Chemogenetic Inhibition of Dopamine D1-expressing Neurons in the Dorsal Striatum does not alter Methamphetamine Intake in either Male or Female Long Evans Rats

•METH intake is associated with increased expression of dopamine D1 receptors (D1R) in the dorsal striatum.•However, it is not clear that D1R in the dorsal striatum play a role in METH intake.•Chemogenetic Inhibition of D1R-expressing dorsal striatal neurons does not alter METH intake.•D1R in the dorsal striatum do not appear to play a role in METH intake. The biochemical and molecular substrates of methamphetamine (METH) use disorder remain to be elucidated. In rodents, increased METH intake is associated with increased expression of dopamine D1 receptors (D1R) in the dorsal striatum. The present study assessed potential effects of inhibiting striatal D1R activity on METH self-administration (SA) by rats.

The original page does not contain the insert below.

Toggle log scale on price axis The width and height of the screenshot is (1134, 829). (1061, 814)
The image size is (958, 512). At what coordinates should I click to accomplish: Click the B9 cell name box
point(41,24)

We microinjected Cre-activated adeno-associated viruses to deliver the inhibitory DREADD construct, hM4D (Gi) – mCherry, into neurons that expressed Cre-recombinase (D1-expressing neurons) in the dorsal striatum of male and female transgenic Long Evans rats (Drd1a-iCre#3). Two weeks later, we trained rats to self-administer METH. Once this behavior was acquired, intraperitoneal injections of clozapine-N-Oxide (CNO) or its vehicle (sterile water) were given to rats before each METH SA session to determine the effect of DREADD-mediated inhibition on METH intake. After the end of the experiments, histology was performed to confirm DREADD delivery into the dorsal striatum. There were no significant effects of the inhibitory DREADD on METH SA by male or female rats. Post-mortem histological assessment revealed DREADD expression in the dorsal striatum. Our results suggest that inhibition of D1R in the dorsal striatum does not suppress METH SA. It remains to be determined if activating D1R-expressing neurons might have differential behavioral effects. Future studies will also assess if impacting D1R activity in other brain regions might influence METH SA.